Cette fois, comme je vous l’ai dit, c’est le patronat qui fait payer au patronat les concessions de salaires et d’heures de travail faites aux charretiers et chargeurs.

Ce matin, les inscrits ont de nouveau tenu une réunion.

Ils ont, sur la proposition de M. Rivelli, voté un ordre du jour invitant les camarades non syndiqués à se joindre à eux et une protestation contre l’emploi des contremaîtres comme gardiens de nuit à bord des navires. Enfin, avant de lever la séance, Rivelli, rappelant que la Chambre de commerce étudiait les moyens propres à amener l’apaisement, a émis l’opinion qu’il ne faut pas malgré cela, à cause des exigences des Compagnies, espérer un résultat. Cet avertissement a fâcheusement sonné aux oreilles des marins.

À la Bourse, où la Chambre de commerce tient ses assises, les membres de cette Compagnie ont, cet après-midi, entendu l’historique des pourparlers entrepris par M. Le Mée de La Salle. Le président de l’assemblée a exposé à ses collègues le résultat de ses négociations, d’ailleurs nul pour le moment. Il a exprimé l’espoir d’une entente et demandé à la réunion un blanc-seing pour continuer ses démarches. Cet encouragement lui a été unanimement donné.

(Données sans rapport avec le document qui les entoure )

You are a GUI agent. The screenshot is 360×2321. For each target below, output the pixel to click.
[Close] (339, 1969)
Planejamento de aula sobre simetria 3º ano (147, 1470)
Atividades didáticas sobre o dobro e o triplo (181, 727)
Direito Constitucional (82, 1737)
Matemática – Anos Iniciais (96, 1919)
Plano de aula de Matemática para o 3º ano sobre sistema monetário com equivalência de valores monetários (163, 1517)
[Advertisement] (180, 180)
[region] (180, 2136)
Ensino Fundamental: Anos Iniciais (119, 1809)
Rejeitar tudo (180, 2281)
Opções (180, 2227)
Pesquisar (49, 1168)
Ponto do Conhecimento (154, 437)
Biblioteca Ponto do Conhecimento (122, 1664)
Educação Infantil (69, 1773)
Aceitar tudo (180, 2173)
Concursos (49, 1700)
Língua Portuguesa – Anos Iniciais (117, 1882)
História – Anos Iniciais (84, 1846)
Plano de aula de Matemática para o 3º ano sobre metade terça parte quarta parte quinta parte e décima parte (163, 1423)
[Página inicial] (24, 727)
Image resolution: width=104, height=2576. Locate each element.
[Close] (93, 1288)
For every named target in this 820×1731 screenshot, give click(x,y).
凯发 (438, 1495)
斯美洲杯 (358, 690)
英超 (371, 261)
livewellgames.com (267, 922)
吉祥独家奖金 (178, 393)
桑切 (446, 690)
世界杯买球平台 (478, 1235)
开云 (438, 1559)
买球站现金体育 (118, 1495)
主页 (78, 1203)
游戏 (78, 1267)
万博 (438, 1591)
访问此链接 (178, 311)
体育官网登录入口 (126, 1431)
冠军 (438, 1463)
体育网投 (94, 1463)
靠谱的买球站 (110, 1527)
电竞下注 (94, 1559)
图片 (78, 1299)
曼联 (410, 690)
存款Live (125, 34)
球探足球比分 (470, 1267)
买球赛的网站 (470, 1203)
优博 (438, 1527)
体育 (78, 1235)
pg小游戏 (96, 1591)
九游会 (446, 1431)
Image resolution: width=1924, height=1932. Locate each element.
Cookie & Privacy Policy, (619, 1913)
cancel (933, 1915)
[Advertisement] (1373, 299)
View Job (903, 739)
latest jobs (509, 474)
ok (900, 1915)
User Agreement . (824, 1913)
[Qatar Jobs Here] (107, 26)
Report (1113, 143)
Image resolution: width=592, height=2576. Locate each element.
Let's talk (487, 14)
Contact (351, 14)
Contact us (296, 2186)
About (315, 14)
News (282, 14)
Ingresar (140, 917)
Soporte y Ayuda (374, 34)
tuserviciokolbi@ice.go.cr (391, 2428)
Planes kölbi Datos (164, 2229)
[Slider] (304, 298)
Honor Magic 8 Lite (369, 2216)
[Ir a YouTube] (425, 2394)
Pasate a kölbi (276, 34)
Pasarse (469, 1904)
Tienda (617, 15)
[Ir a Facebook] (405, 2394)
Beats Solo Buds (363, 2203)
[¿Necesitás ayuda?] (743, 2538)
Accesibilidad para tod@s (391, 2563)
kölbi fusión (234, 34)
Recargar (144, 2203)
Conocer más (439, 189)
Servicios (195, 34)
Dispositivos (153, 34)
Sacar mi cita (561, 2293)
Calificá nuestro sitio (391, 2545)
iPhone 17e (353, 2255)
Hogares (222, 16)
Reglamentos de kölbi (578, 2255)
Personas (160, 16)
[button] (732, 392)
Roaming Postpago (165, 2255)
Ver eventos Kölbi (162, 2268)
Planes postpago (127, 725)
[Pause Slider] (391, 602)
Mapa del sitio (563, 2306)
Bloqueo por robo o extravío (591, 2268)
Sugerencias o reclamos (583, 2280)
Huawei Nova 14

Le bureau de la Chambre de commerce a décidé de, convoquer pour demain matin les représentants du Syndicat de la marine marchande, présidé par M. Albert Armand, et les délégués du Syndicat de la manutention. Après ces auditions, on verra si les dockers et les inscrits maritimes devront être de nouveau convoqués pour une entrevue avec le patronat. M. Le Mée de La Salle ne cache pas que rien ne peut aboutir si, de part et d’autre, des garanties ne sont pas données pour l’avenir.

M. Desfief, vice-président, à qui je demande son avis après la séance, pense que les garanties ne doivent pas être seulement morales, à supposer que les deux parties s’entendent, mais qu’il faut quelque chose de tangible, par exemple un cautionnement.

— À quoi servirait, dit-il, un nouvel arbitrage si celui-ci ne doit pas être plus respecté que les précédents ? En tout cas, ajoute-t-il, on ne pourra pas se prononcer avant quarante-huit heures sur l’issue possible des pourparlers. Nous sommes en pleine période de gestation.

M. Albert Armand, en qualité de président des Armateurs, est bien décidé à poser comme base d’un arrangement possible que les dispositions de l’inscription maritime seront rigoureusement appliquées. Ni faux-fuyants ni restrictions ne seront acceptés.

Le total des navires désarmés est, ce soir, de 84. Les bateaux étaient montés par près de 6, 000 hommes d’équipage.

Thomas. 

Barcelone, 30 août. 

En raison de la grève de Marseille, il arrive sans cesse ici de longs convois de voyageurs français qui viennent pour s’embarquer dans le port de Barcelone. Bon nombre de voyageurs partiront demain à bord de l’Argetia.

Un vapeur espagnol, venant de Majorque, est arrive ici aujourd’hui. Le vapeur Île-de-France est également venu pour prendre des passagers.